I self-initiated into Wicca at age 14 (back in 1983, three years before Wicca was recognized as a religion in the United States) and was a voracious reader of Wicca, historical witchcraft, and folklore from 1983 to 1990. Trying to read tarot books during those years by folks like A.E Waite and Aleister Crowley failed miserably because I didn’t have the context for what they were talking about. That came in 1990-2000, post-Wicca.
Wicca taught me to love myself, humanity, the living planet and deities plural. It taught me how to be a magickal girl and then a magickal woman, unashamed of her sexuality and beliefs in spirits great and small. It didn’t provide me the appreciation for the psychology of spirituality and magic that I picked up from the places that Golden Dawn-style occultism took me next. It didn’t introduce me to the metaphors of alchemy, the power of the laws written into the Kybalion or the powerful message of tikkun olam as a metaphorical mandate for all human beings to take personal responsibility for making the world better by being better.
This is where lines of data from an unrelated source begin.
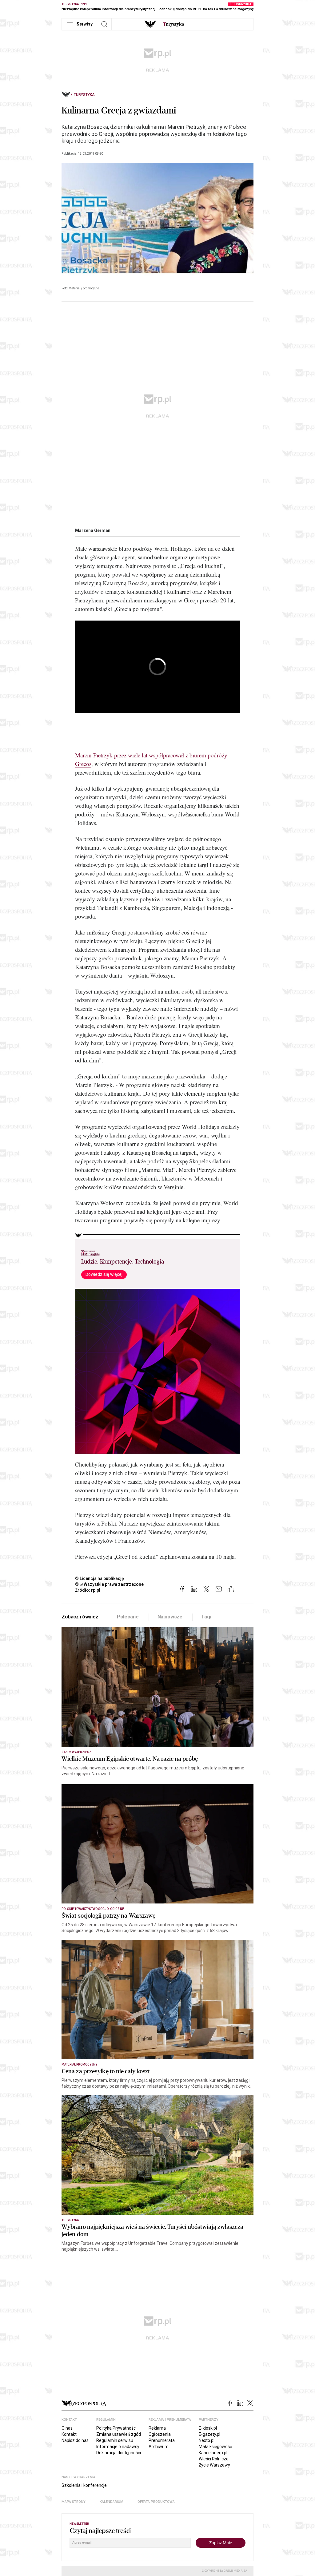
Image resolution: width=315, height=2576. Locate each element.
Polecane (128, 1617)
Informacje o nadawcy (117, 2446)
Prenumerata (162, 2440)
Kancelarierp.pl (213, 2452)
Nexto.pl (206, 2440)
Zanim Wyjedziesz (76, 1752)
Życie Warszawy (214, 2465)
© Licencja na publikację (99, 1578)
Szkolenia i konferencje (84, 2485)
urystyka (173, 24)
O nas (67, 2428)
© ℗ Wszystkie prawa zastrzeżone (109, 1584)
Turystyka (84, 95)
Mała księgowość (215, 2446)
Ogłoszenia (160, 2434)
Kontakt (69, 2434)
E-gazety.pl (209, 2434)
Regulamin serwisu (114, 2440)
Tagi (206, 1617)
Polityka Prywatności (116, 2428)
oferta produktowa (156, 2502)
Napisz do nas (75, 2440)
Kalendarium (111, 2502)
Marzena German (92, 530)
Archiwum (159, 2446)
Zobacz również (80, 1617)
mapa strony (74, 2502)
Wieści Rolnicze (214, 2458)
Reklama (157, 2428)
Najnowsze (170, 1617)
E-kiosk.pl (208, 2428)
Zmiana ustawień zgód (118, 2434)
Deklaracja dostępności (118, 2452)
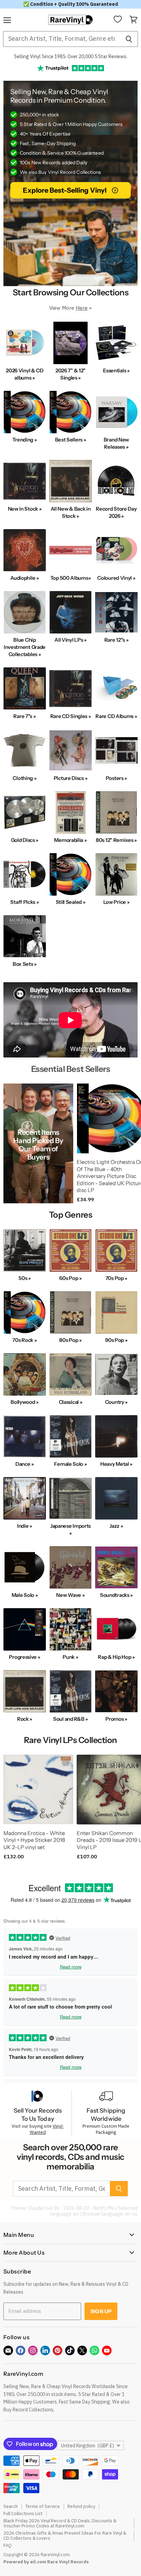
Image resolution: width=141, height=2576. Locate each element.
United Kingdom (87, 2446)
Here (82, 308)
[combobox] (61, 39)
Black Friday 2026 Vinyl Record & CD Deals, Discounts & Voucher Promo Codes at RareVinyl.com (59, 2523)
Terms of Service (42, 2506)
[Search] (129, 39)
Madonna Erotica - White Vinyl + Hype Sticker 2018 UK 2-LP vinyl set (34, 1840)
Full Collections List (22, 2513)
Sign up (101, 2311)
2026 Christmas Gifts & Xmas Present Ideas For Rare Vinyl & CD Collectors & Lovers (64, 2535)
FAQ (7, 2545)
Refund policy (81, 2506)
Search (10, 2506)
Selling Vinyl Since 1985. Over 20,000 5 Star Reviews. (70, 56)
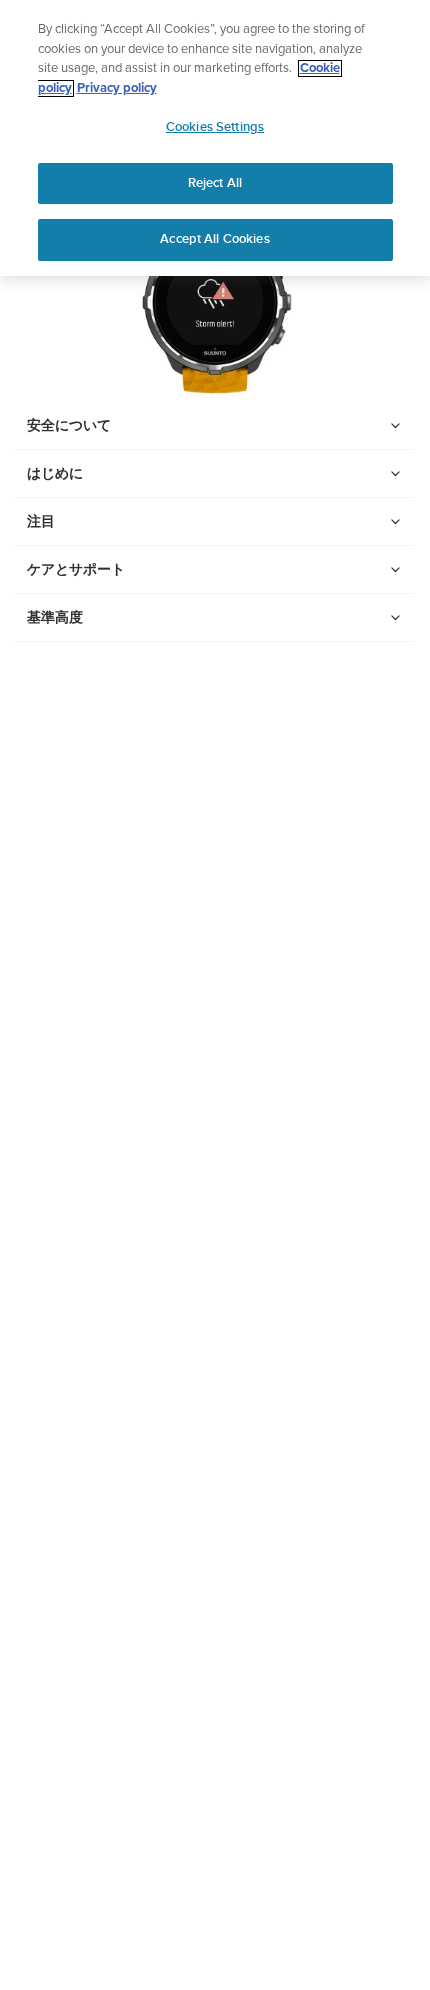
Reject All (215, 183)
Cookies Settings (215, 127)
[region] (215, 138)
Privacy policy (117, 88)
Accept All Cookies (214, 239)
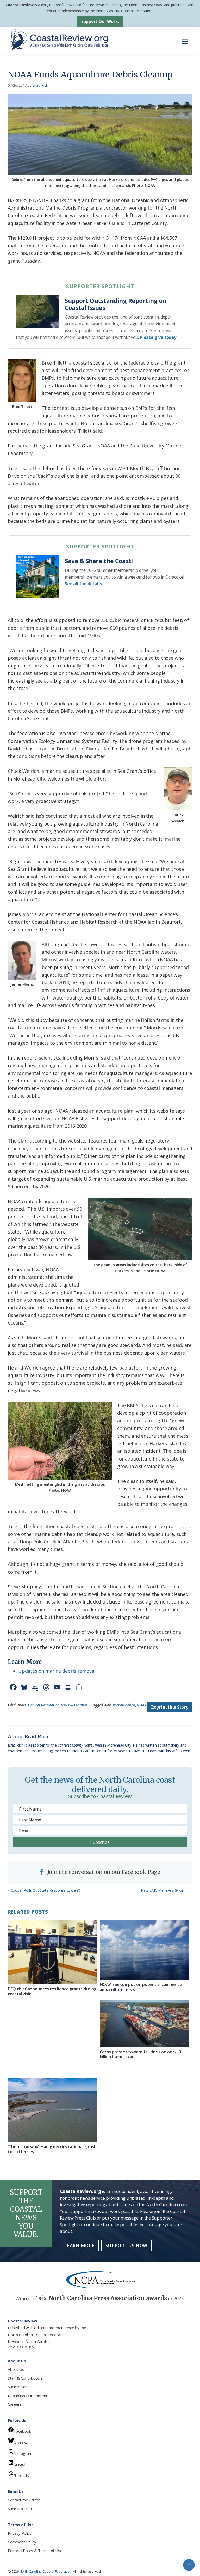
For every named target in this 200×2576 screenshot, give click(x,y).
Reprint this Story (169, 1707)
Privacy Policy (20, 2533)
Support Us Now (126, 2245)
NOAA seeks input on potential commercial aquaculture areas (142, 1987)
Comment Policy (22, 2542)
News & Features (74, 1705)
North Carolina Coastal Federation (37, 2334)
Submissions (18, 2386)
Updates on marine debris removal (56, 1671)
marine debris (124, 1705)
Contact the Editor (24, 2499)
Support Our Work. (100, 21)
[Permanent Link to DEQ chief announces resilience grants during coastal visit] (52, 1952)
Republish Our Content (27, 2395)
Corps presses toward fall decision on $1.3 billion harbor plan (141, 2054)
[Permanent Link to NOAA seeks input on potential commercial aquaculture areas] (144, 1950)
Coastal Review (19, 4)
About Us (16, 2369)
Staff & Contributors (25, 2378)
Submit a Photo (21, 2508)
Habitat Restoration (44, 1705)
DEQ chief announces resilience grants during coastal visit (52, 1991)
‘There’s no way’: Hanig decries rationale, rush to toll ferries (52, 2149)
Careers (15, 2404)
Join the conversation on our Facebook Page (103, 1872)
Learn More (79, 2245)
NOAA (142, 1705)
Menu (186, 39)
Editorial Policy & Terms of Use (35, 2550)
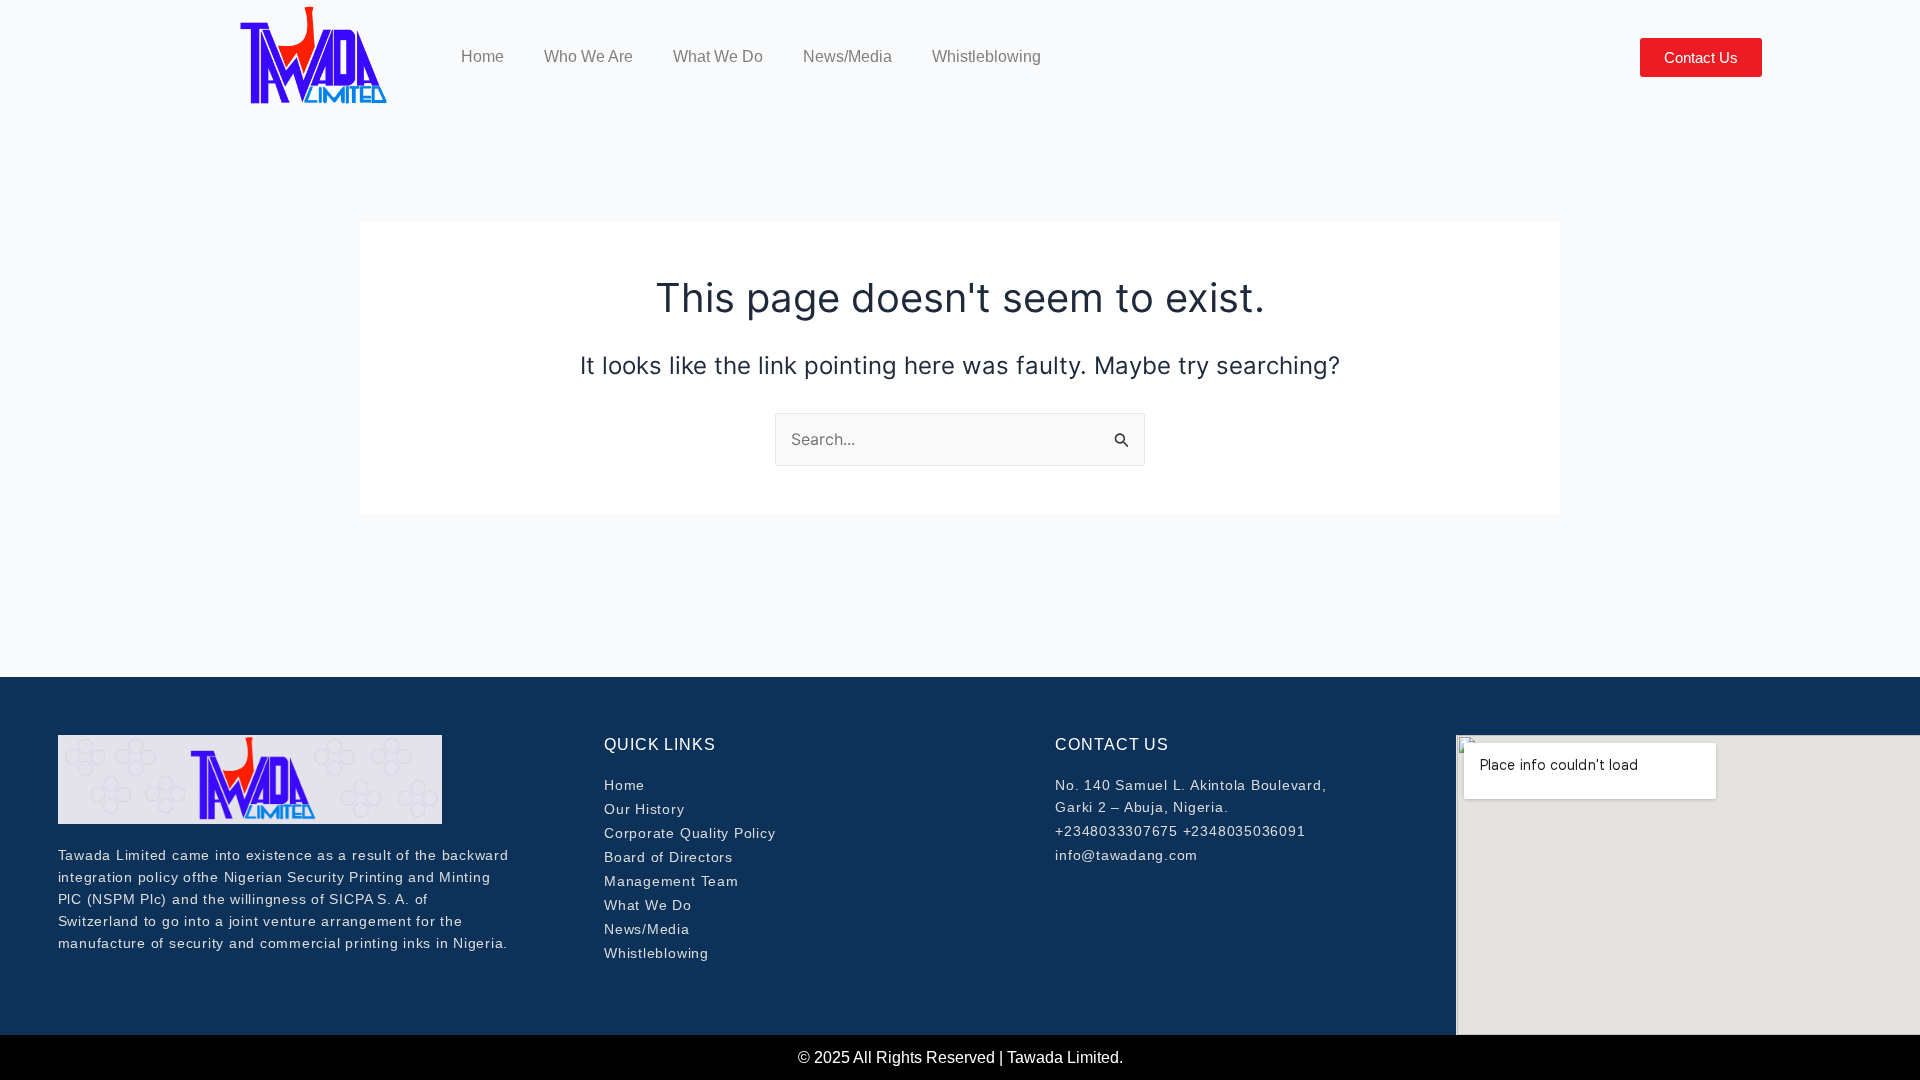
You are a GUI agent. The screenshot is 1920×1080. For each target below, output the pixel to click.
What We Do (718, 56)
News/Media (847, 56)
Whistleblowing (986, 56)
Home (482, 56)
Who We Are (588, 56)
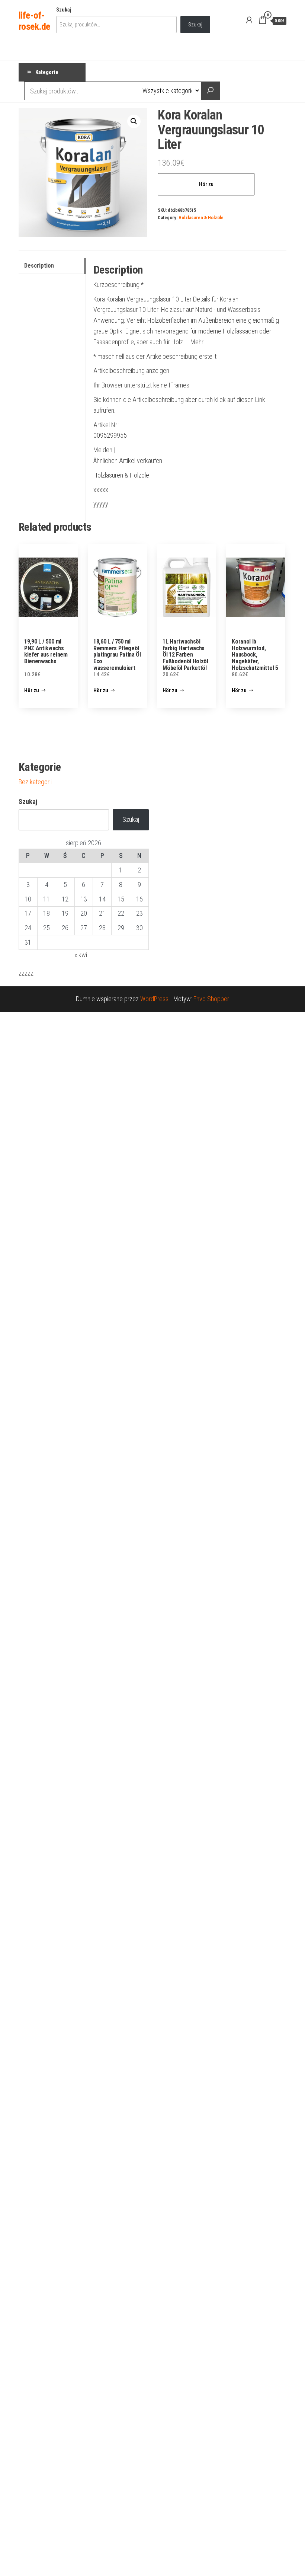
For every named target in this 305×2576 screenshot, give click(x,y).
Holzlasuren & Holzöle (201, 217)
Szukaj (63, 10)
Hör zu (206, 184)
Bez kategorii (35, 782)
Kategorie (46, 72)
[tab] (52, 266)
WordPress (154, 999)
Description (39, 265)
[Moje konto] (249, 20)
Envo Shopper (211, 999)
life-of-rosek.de (34, 21)
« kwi (80, 955)
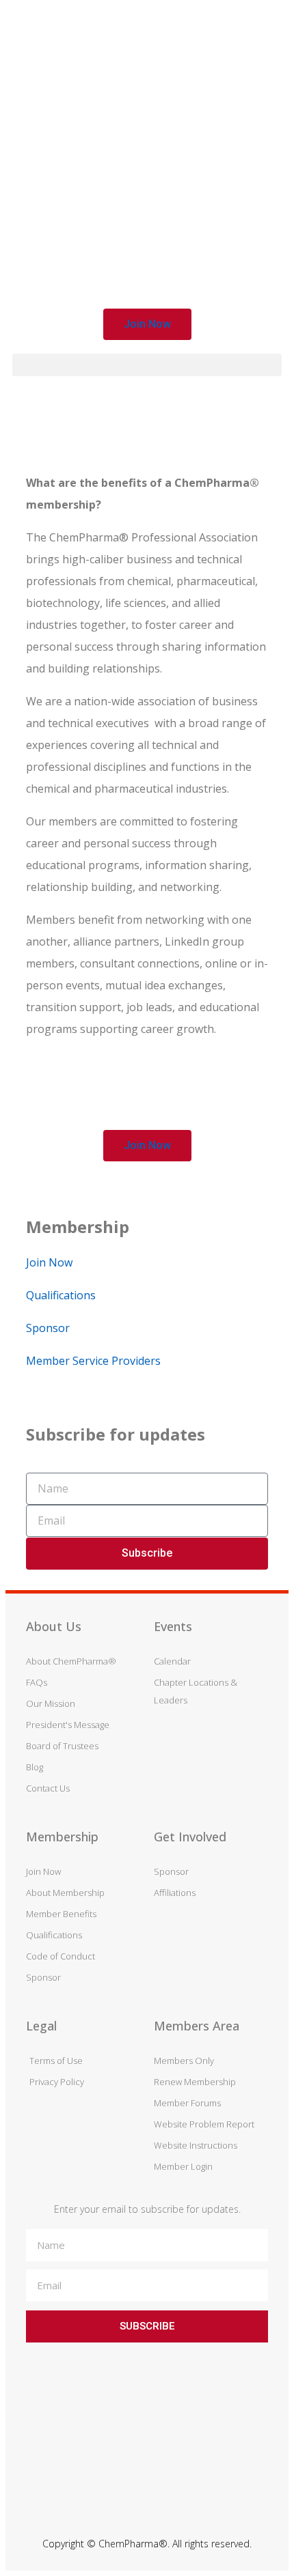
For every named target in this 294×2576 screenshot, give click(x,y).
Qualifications (61, 1295)
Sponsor (48, 1327)
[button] (147, 324)
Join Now (49, 1262)
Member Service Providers (93, 1360)
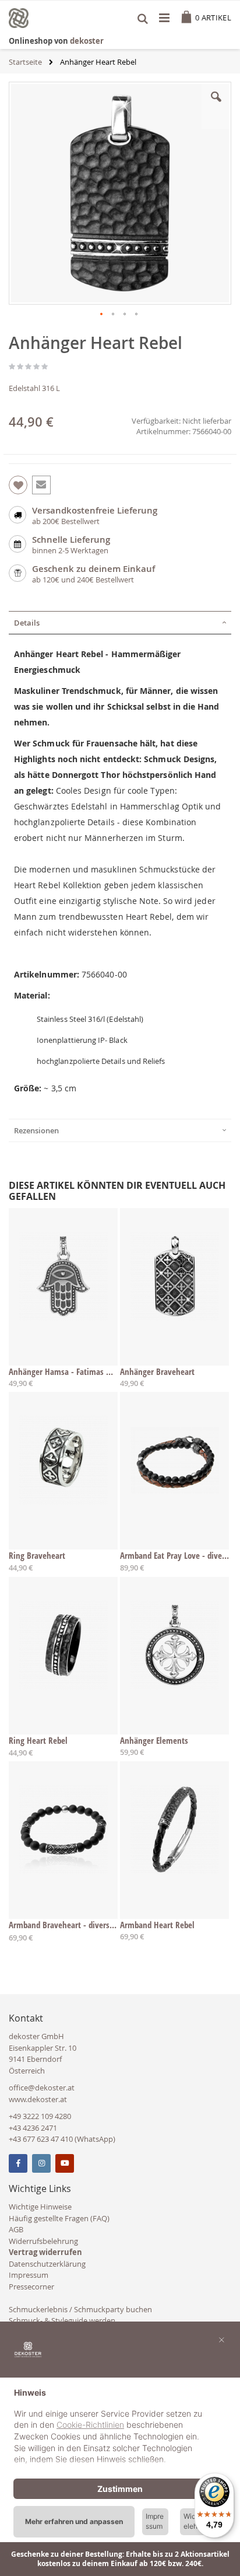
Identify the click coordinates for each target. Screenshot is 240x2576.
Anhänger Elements (154, 1740)
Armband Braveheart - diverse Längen (63, 1925)
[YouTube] (64, 2163)
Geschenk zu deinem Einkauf (93, 569)
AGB (16, 2229)
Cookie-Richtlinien (90, 2425)
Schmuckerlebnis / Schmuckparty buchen (80, 2309)
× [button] (221, 2339)
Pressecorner (31, 2286)
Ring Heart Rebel (38, 1740)
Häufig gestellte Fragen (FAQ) (59, 2218)
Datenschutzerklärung (47, 2264)
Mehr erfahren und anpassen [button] (74, 2521)
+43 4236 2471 (33, 2128)
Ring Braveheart (37, 1555)
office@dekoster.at (42, 2087)
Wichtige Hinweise (40, 2206)
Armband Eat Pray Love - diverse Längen (174, 1555)
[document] (120, 2427)
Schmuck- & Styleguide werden (62, 2320)
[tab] (120, 622)
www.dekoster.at (38, 2099)
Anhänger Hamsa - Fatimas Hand (63, 1371)
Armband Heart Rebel (157, 1925)
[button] (216, 105)
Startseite (25, 62)
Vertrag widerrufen (45, 2252)
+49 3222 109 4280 (40, 2116)
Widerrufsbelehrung (43, 2241)
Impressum (28, 2275)
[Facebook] (18, 2163)
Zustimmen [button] (120, 2489)
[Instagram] (41, 2163)
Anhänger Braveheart (157, 1371)
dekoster (87, 41)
If you like what Isaac Bonewits had to say in Real Magic? You will like Qabalah as a philosophical system. And if you haven’t ever read Real Magic? Go do that. Isaac Bonewits was not only brilliant but he had the same eclectic background like mine in all flavors of occultism and neo-paganism and brought the wisdom of the many paths into one in a very understandable way.
So in closing, I hope this was a helpful and interesting read. I truly think adopting at least some Qabalistic principles into a Wicca-based practice could bring a lot of insight and some new tools for self-empowerment and emotional resilience. I would say the same about Qabalah and any faith tradition.